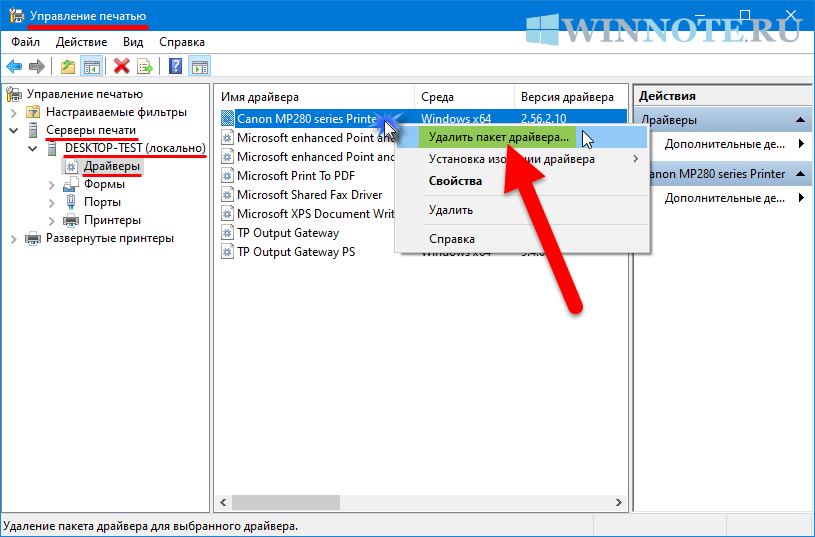
Task: Toggle the Show/Hide action pane icon
Action: [200, 67]
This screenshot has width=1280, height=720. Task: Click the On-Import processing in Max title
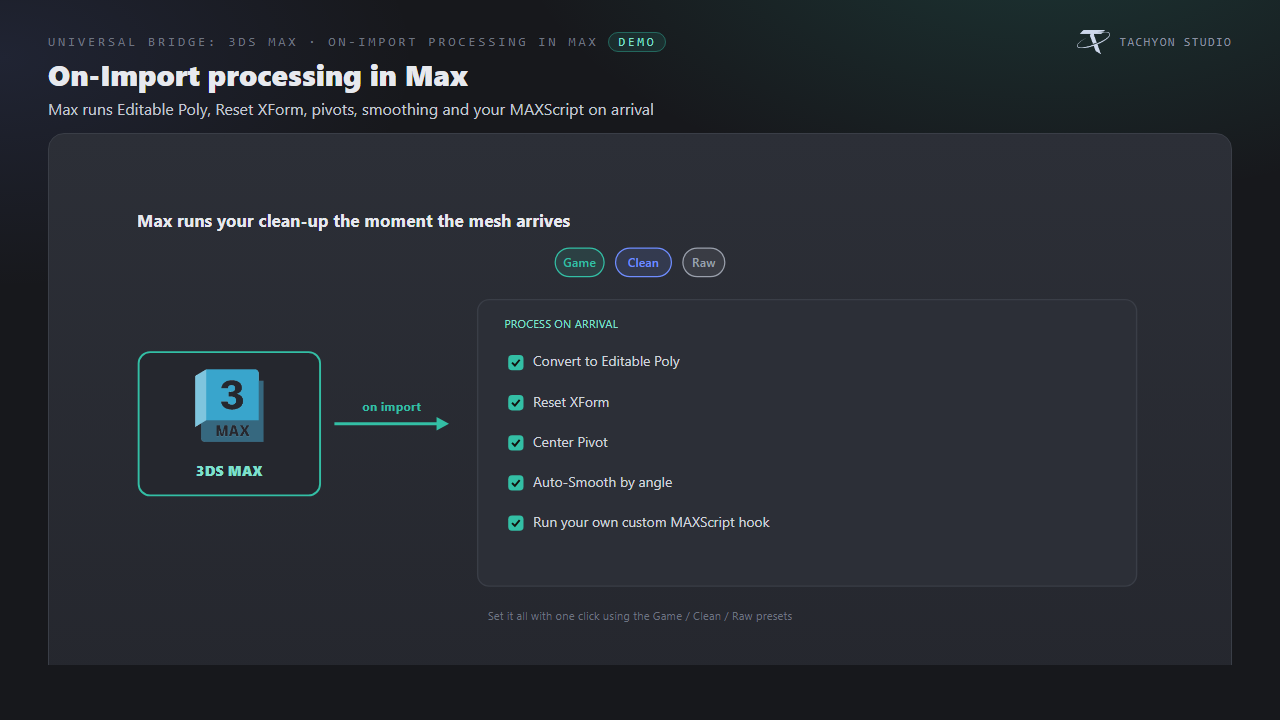click(258, 76)
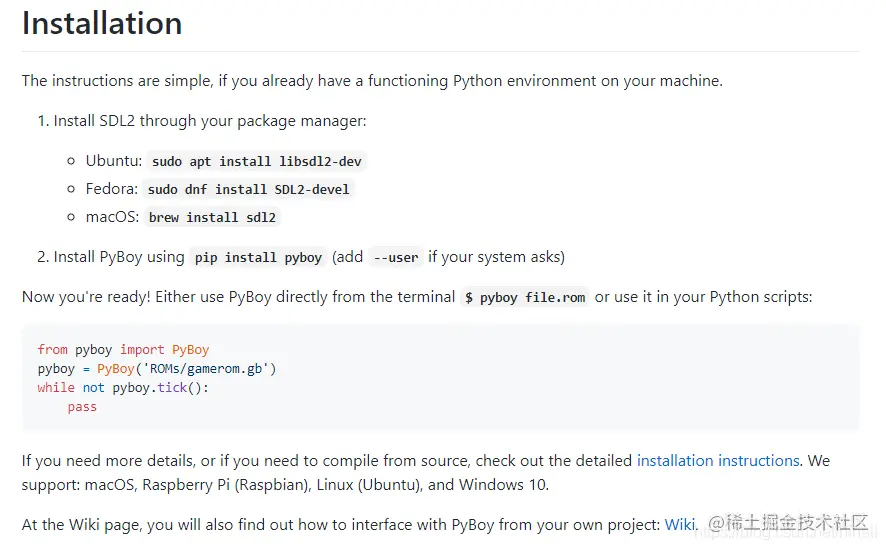This screenshot has width=886, height=550.
Task: Click the macOS bullet item
Action: (112, 217)
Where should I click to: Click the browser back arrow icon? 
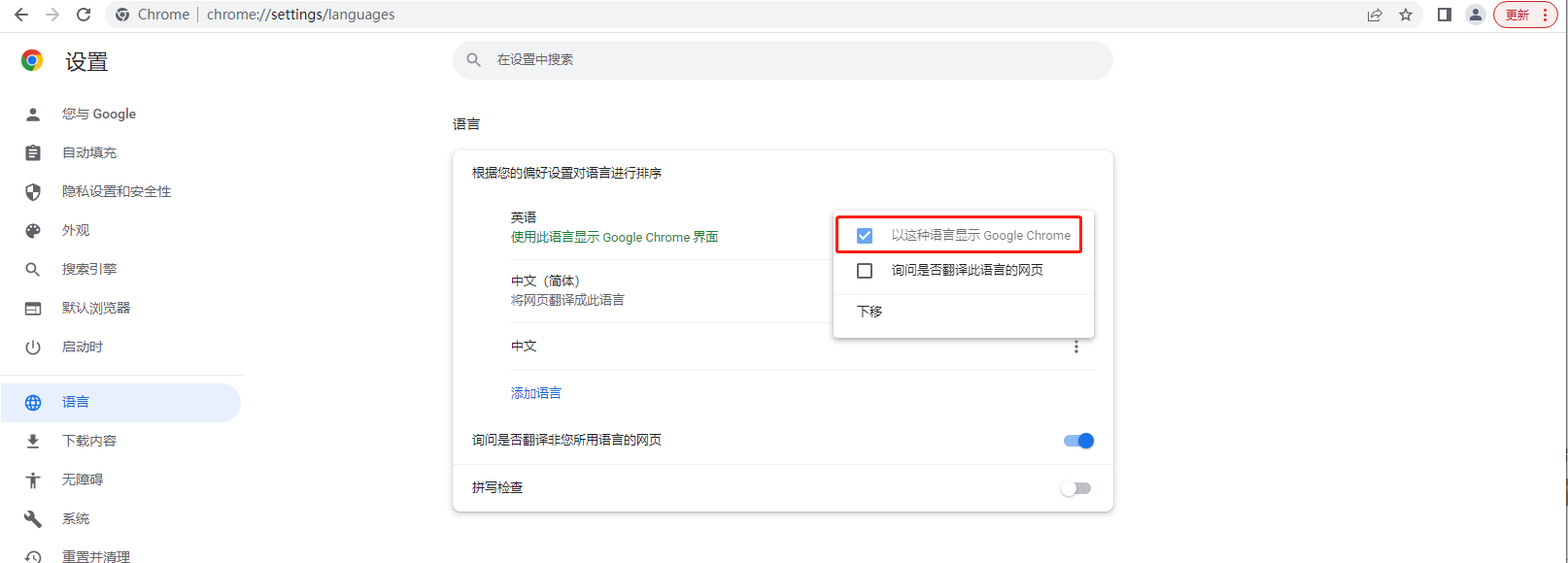[21, 15]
· · · · ·
**Exercise prompt**: Please repeat, exactly and with nothing else, the lines from the one containing "Where should I" to the last line of the entries, both included, excluding any pictures.

**Exercise output**:
Where should I click to: Click the browser back arrow icon? 
[21, 15]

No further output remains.